This lesson is designed to further students’ concept of area and measurement skills. One of the goals is to recognize that all measurement is approximate. As they compare their results with others there will be differences. This would be a good time to talk about errors inherent in measurement. Students will also combine data and calculate mean and median.

#### Objectives

- We will be able to measure accurately in centimeters.
- We will be able to calculate and compare areas.
- We will be able to compare areas using fractions.

#### Assessment

- Participation in class discussions
- Step worksheet
- Area of a Square worksheet
- Students’ use of rulers
- Ability to fill out a table

#### Time Required

1 hour

## Materials/Resources Needed

- Document camera/projector
- Art images (linked below in the activities)
- Activity pages (1–3)
- Centimeter rulers
- Paper
- Pencil

## North Carolina Curriculum Alignment

## Activity One: Step

**NOTE:** *All pages referenced below are linked above in Materials/Resources Needed as “Activity pages.”*

- Project
*Step*by Kenneth Nolan and hand out the Step worksheet (activity page 1). Before discussing, ask students to list what they see in the artwork (types of colors, lines, shapes, etc.) and how they interpret the artwork (what the artist is trying to communicate to the viewer, how it was made, etc.) - Share ideas as a class and discuss the artwork further. If students don’t suggest it on their own, ask if they can see the artwork as five squares placed on top of each other diagonally from smallest (bottom right) to largest (top left). Have students write down any ideas that classmates share that they didn’t already write down themselves. Collect papers.

## Activity Two: Area of a Square

**NOTE:** *All pages referenced below are linked above in Materials/Resources Needed as “Activity pages.”*

- Provide students with Area of a Square worksheet and a reproduction of Kenneth Nolan’s
*Step*(activity pages 2–3). Ask students to look at*Step*closely. Ask students to think of the image as five squares placed on top of each other (as you discussed in Activity One).
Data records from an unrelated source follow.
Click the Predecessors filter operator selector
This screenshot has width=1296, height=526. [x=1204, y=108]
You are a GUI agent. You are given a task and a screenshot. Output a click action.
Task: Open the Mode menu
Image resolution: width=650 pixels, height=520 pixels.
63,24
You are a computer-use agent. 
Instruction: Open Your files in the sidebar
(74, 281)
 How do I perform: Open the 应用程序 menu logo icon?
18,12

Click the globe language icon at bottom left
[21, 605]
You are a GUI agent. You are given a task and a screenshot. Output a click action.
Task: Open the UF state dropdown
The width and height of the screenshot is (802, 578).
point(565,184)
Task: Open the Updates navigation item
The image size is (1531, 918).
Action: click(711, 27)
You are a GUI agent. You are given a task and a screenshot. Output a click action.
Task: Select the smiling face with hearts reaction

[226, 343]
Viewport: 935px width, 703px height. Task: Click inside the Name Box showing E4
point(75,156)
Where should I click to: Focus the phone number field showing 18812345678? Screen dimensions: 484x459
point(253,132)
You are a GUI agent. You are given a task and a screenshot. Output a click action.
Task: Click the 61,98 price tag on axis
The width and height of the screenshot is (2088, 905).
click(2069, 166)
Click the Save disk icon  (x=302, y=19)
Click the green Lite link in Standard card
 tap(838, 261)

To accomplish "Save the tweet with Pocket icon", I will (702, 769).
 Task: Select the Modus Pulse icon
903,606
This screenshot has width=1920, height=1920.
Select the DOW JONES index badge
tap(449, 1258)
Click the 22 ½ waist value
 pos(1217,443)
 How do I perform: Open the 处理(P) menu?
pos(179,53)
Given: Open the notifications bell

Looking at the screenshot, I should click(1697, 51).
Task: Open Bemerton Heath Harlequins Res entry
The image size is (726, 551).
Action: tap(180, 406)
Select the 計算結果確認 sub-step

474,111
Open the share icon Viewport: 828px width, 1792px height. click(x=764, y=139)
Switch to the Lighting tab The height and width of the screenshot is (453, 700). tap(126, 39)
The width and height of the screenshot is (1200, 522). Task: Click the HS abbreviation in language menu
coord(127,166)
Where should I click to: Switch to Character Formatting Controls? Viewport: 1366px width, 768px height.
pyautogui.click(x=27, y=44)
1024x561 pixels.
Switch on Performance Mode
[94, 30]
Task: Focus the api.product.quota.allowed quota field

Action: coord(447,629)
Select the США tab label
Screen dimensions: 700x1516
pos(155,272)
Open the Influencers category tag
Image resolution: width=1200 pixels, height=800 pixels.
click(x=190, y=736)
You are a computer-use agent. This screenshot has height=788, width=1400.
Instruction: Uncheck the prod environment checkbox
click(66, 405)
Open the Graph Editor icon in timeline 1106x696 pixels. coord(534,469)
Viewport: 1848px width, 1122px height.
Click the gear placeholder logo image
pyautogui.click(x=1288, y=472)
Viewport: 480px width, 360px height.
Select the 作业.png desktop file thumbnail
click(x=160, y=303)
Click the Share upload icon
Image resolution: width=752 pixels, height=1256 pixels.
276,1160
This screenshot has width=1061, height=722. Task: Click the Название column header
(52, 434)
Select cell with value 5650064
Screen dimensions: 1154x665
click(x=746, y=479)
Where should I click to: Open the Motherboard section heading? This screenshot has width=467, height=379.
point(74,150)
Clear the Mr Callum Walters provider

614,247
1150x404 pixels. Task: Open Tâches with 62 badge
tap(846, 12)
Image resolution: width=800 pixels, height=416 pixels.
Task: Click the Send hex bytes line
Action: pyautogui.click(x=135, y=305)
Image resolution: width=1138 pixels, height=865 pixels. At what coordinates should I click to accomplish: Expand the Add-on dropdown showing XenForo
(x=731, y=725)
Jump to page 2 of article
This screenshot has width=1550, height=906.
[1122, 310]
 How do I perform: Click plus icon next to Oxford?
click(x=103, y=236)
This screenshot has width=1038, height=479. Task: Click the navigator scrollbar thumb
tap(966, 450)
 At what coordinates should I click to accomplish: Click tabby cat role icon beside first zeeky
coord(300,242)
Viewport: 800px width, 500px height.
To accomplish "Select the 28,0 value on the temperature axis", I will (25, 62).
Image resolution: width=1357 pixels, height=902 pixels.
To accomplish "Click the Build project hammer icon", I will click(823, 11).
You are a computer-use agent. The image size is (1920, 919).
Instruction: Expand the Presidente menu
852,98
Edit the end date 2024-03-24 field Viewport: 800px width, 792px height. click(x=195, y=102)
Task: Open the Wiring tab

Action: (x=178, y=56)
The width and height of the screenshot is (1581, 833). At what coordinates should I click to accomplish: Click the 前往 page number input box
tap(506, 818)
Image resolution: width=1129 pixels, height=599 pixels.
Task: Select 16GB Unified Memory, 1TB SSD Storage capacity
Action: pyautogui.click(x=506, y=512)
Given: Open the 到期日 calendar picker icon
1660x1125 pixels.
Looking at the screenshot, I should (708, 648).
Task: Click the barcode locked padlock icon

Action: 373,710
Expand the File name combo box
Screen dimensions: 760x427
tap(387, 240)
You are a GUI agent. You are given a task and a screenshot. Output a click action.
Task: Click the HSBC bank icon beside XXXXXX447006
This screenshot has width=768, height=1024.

Then, students will measure the length of sides of the five squares that are layered on top of each other and record their findings in the table on activity page 2. They should measure to the nearest tenth of a centimeter. - Students will then calculate the area of each square and record this information in their table.
- Once they have measurements, students will calculate the percentage of the largest square covered by the smallest square. Repeat this with each of the other three squares. Data should be recorded in their table.
- As a class, compare students’ results. Have a whole class discussion about the results obtained. One question that might arise is why the area increases so much faster than the length of side.
- Students will then find the mean and median area for each square. Median works better than average (mean) since a score that is way off could result in less representative numbers.
- Students will complete the exercise by calculating the ratio of the lengths of sides and the areas of the darkest colored square to the largest square. Discuss with the students any patterns they discover when comparing these calculations.